On the other hand, post-industrial society subjects man to work in a somewhat rough way —production-led activity— with a view to privileging utility, performance, efficiency, and product. This way, there is a step taken from homo sapiens (he who knows and contemplates), to homo faber (he who works, makes or manufactures, the production man-machine). That is, the post-industrial society has led the human being to engage in a frenetic activity, excessively secularised, and threatens to turn the world into one, only and exclusively, made of «days of labour», in the words of Josef Pieper in his work Leisure the Basis of Culture. Man flees from the contemplative life, from stopping to think. Blaise Pascal said that all the evil of men comes from one thing: not knowing how to remain at rest. Only a few people think about the truth deposited in the being of things.

Not many European citizens stop to reflect with sufficient attention and rigour on the circumstances that they are going through. They neither look nor listen. For this reason, the analysis of what Francisco Suárez —great teacher of Spanish scholasticism— calls civil resistance has remained today in the media used to carry out demonstrations. Thus, it is more interesting how to protest and not so much why it is done. That is to say that today, many manifestations that are undertaken do not imply a deepening of the ends that they pursue, thus disregarding the Suarecian teleologism, which understands that the legitimacy of all civil resistance resides in the pursue of the common good or its improvement.

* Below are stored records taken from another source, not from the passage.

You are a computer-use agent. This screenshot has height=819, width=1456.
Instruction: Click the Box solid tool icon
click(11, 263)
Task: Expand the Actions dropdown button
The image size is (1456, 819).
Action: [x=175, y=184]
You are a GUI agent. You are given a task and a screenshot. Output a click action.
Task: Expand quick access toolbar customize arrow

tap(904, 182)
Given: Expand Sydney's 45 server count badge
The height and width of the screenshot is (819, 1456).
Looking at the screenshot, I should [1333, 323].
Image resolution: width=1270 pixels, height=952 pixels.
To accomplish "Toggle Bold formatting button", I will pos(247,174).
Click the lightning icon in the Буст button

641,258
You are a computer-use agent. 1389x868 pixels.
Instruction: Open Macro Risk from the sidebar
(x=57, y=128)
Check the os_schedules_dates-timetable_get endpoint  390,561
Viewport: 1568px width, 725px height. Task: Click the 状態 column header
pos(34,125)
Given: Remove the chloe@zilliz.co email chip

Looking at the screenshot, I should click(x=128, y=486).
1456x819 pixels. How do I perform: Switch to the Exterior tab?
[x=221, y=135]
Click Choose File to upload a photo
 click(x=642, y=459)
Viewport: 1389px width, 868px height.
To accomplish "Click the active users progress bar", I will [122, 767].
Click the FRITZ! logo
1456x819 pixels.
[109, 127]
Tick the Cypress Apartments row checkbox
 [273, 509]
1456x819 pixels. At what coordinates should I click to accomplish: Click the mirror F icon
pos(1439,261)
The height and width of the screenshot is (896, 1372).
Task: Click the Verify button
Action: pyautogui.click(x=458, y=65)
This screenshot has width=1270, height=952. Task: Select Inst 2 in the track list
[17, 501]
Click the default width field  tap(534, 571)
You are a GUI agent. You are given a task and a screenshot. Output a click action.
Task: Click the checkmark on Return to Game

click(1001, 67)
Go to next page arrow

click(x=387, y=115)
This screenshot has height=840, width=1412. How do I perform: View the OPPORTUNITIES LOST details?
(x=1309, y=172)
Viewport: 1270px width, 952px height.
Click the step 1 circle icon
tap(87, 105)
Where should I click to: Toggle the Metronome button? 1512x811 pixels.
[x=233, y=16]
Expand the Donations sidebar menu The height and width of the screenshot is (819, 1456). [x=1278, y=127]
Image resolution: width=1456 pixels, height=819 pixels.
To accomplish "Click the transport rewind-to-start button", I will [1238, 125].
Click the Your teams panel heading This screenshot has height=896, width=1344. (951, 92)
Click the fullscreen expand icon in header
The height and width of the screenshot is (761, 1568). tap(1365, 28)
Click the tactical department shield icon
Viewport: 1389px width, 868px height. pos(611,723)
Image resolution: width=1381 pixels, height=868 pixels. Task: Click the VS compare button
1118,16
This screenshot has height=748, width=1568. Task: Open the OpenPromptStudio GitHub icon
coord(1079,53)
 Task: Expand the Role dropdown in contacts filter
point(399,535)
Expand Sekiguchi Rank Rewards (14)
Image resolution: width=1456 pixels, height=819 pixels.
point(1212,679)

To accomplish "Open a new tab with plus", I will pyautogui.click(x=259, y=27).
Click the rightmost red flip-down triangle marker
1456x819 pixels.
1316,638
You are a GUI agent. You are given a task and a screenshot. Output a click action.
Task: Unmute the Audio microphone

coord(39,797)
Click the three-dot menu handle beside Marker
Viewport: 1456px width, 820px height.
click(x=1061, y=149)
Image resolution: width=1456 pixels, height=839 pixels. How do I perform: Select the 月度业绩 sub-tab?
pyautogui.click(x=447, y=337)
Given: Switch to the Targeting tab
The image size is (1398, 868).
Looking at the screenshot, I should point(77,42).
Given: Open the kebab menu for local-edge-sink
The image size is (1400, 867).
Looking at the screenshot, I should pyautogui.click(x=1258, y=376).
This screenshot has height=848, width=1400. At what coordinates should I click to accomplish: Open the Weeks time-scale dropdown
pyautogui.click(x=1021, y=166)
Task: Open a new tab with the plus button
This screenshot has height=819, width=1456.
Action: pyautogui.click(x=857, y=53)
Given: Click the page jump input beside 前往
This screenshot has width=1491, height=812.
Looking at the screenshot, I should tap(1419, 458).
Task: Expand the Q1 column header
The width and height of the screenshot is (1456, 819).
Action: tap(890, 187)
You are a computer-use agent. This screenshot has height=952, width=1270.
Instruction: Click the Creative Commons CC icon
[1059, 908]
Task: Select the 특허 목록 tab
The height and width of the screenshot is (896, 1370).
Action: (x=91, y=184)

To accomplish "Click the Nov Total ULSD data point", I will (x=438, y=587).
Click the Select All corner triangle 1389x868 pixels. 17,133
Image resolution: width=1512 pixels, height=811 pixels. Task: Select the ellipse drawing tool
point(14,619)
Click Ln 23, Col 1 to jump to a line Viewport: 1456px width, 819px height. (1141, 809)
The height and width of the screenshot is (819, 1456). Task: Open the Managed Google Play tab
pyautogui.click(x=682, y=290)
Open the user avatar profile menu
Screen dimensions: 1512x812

In short, the crisis in Europe today lies in the loss of the capacity for contemplation that has characterised this continent since it was born from the convergence of the Judeo-Christian and Greco-Latin worlds. It is not by chance that one of the great reconstructions of Europe that we know was carried out by his own patron, the monk Saint Benedict, with his ora et labora.

Relativism is the spearhead on which the collapse of the original ideological principle of Europe rests: Judeo-Christian values ​​and critical spirit. By dismantling the entire building built on firmititas, utilitas and venustas, Europe has lost faith in reason and science, and has committed suicide.

It is urgent to activate and train our inner homo sapiens to rescue freedom of thought and contemplation, in order to make a critical reading of the events taking place in Europe and beyond. The current vegetative state of the citizens of the old continent must be broken. It is imperative that it makes memory to recover its identity and build its future effectively. And, to achieve this, we have to go back to listening and looking. Otherwise, the emerging powers will continue to pass over it, to the point that Europe will be dragged towards paths of which it is not the author.